**TASK REQUIREMENTS:** For this exercise, please return exactly the line containing "Image resolution: width=868" and each line after it through the end of the records, with no pictures included.

**DATASET ENTRIES:**
┏━━

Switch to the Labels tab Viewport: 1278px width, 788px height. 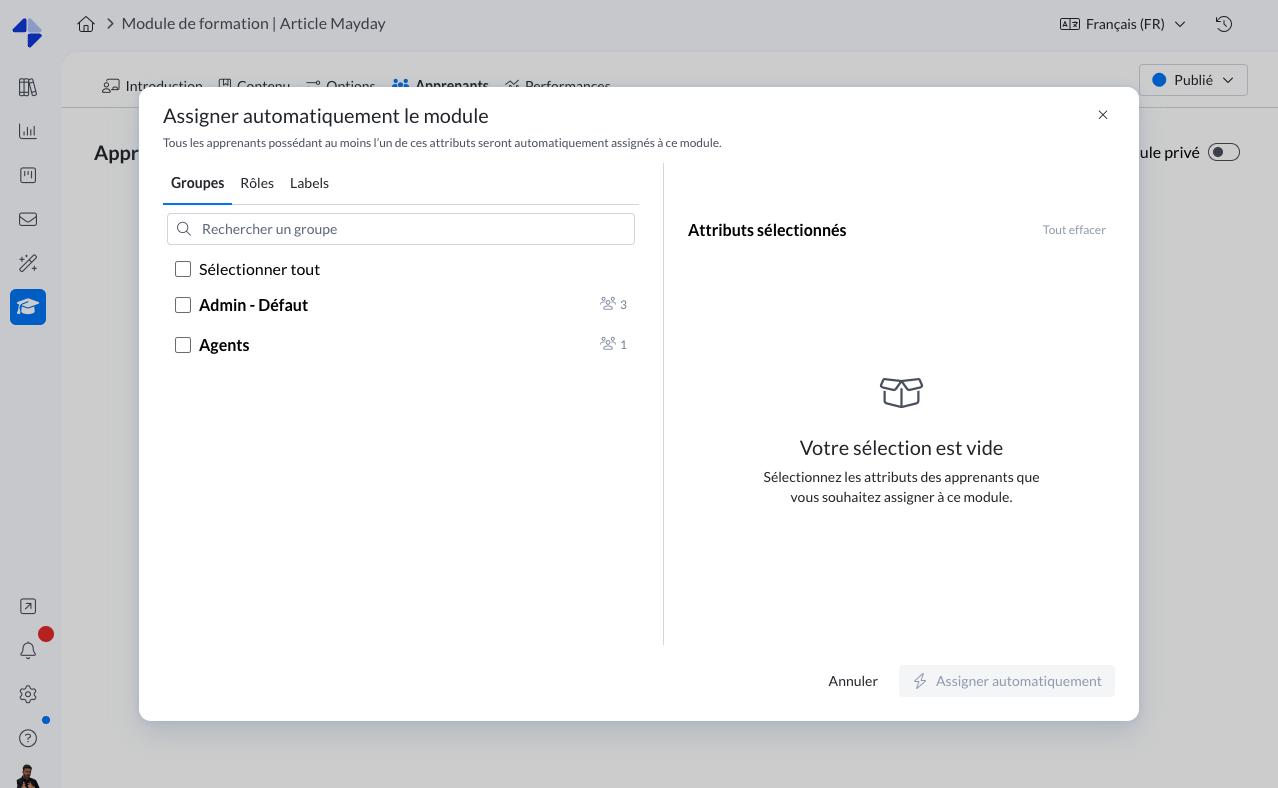[309, 183]
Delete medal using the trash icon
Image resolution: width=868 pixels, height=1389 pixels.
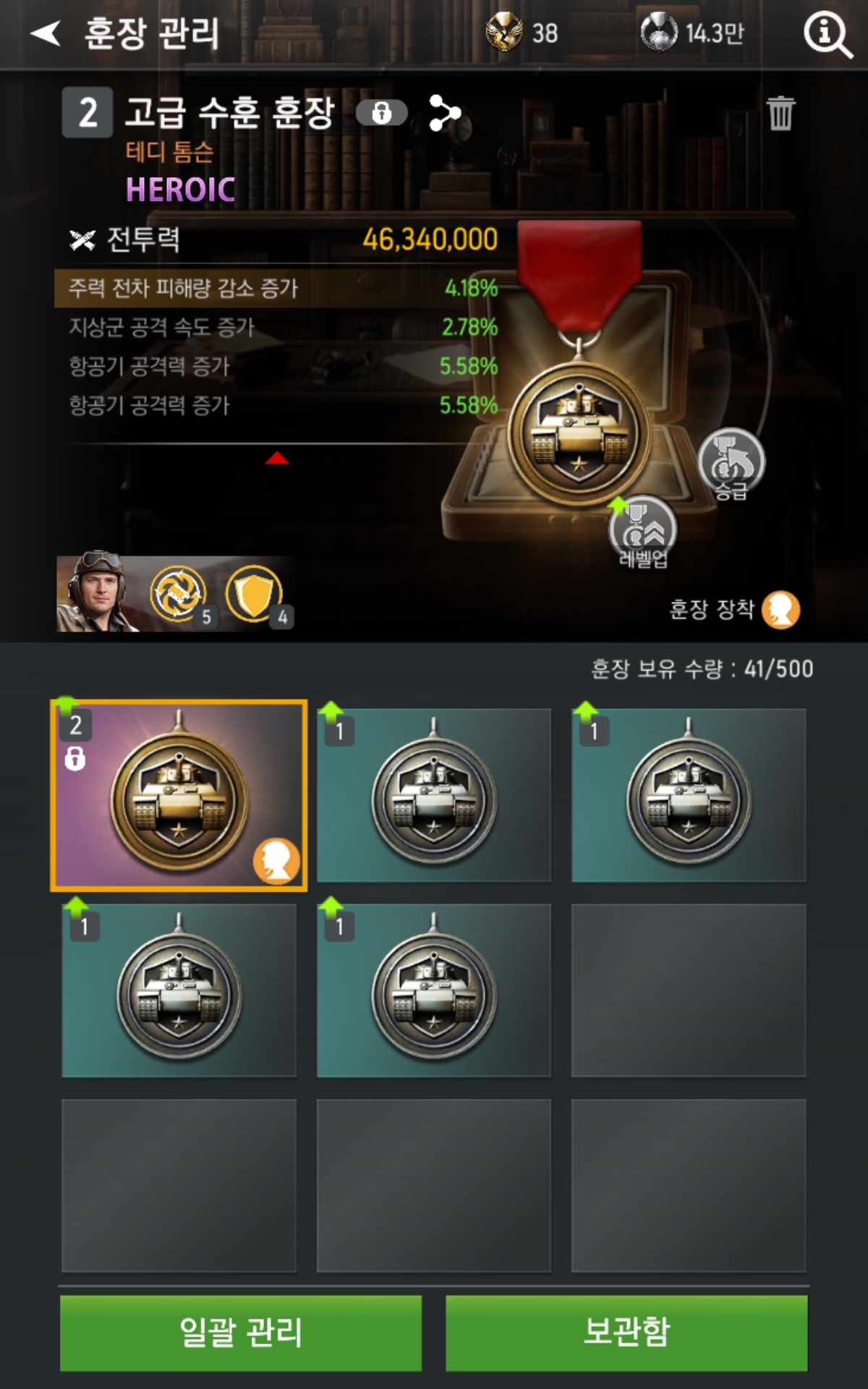781,114
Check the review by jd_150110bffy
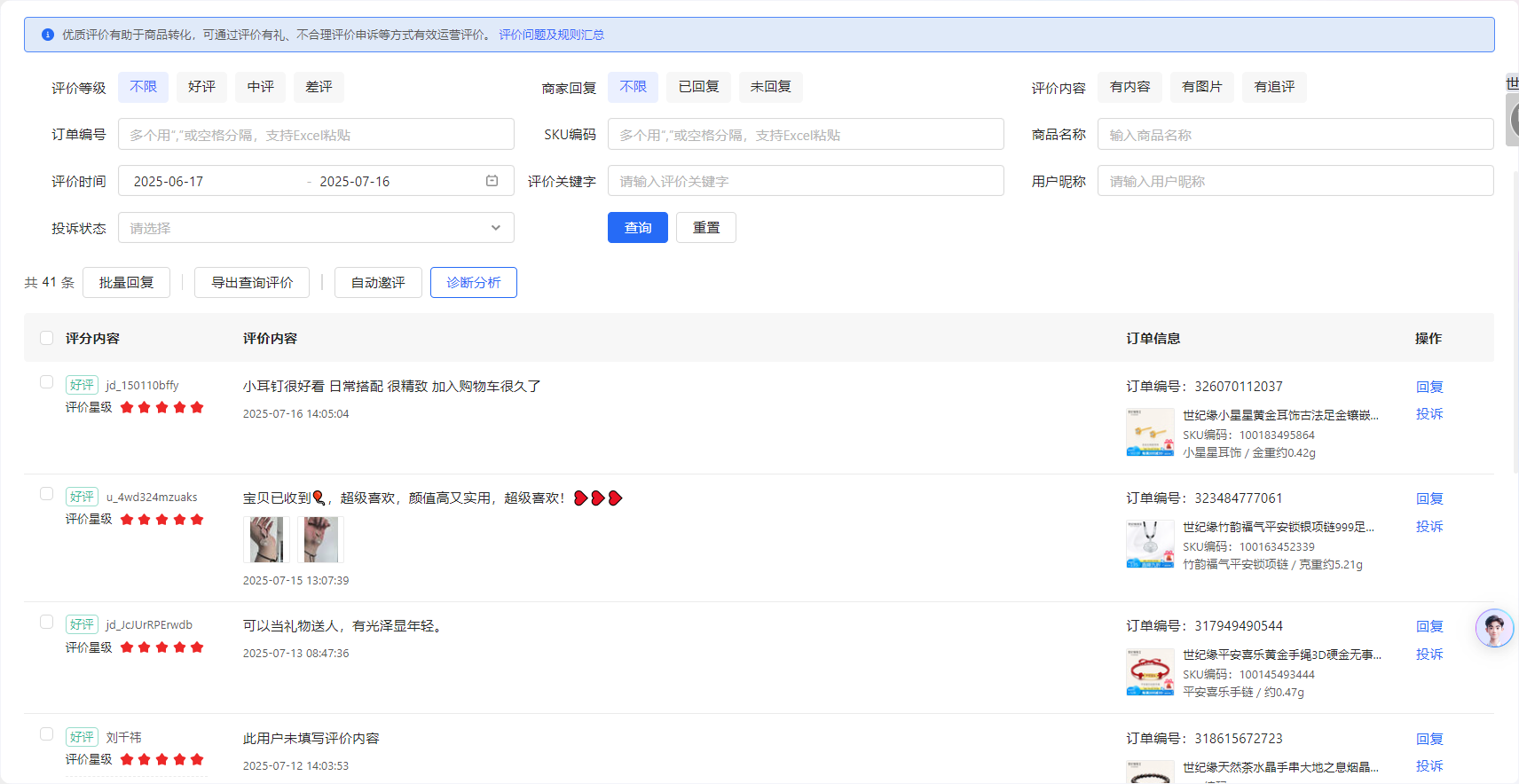The height and width of the screenshot is (784, 1519). point(47,382)
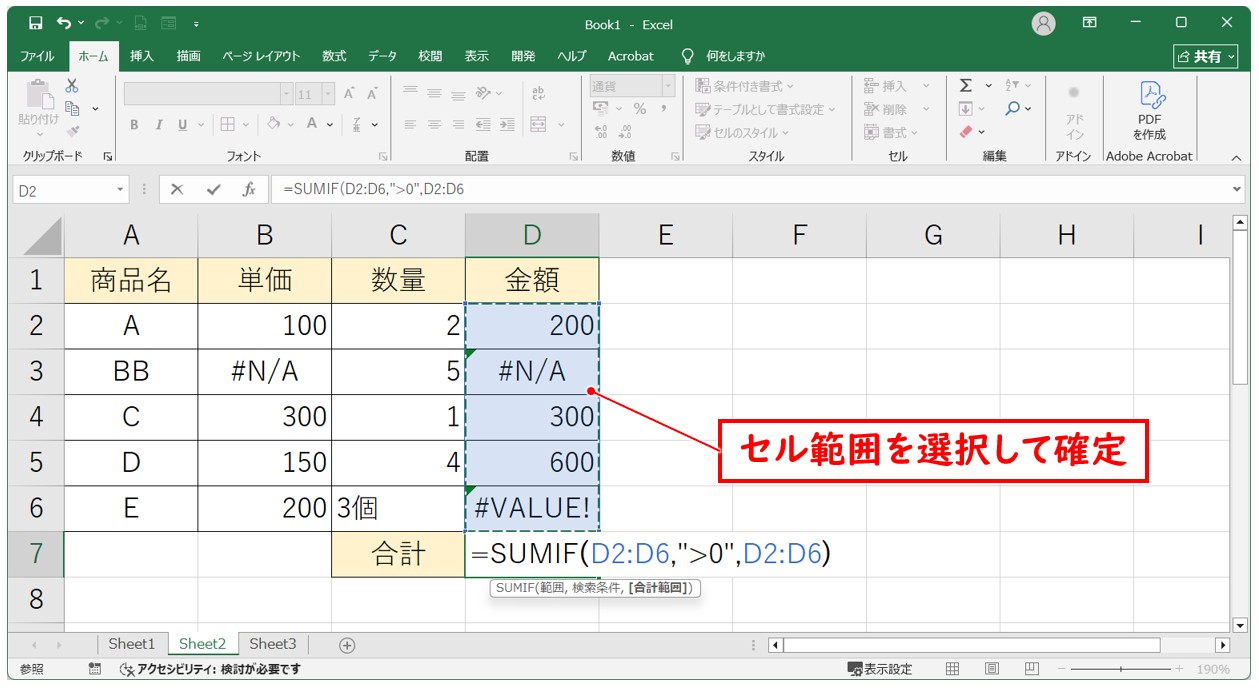Toggle Italic formatting button
This screenshot has width=1259, height=688.
(158, 125)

┗━━

**OUTPUT BELOW:**
Image resolution: width=868 pixels, height=1389 pixels.
781,114
Check the review by jd_150110bffy
The height and width of the screenshot is (784, 1519). point(47,382)
Toggle Italic formatting button
This screenshot has width=1259, height=688.
(158, 125)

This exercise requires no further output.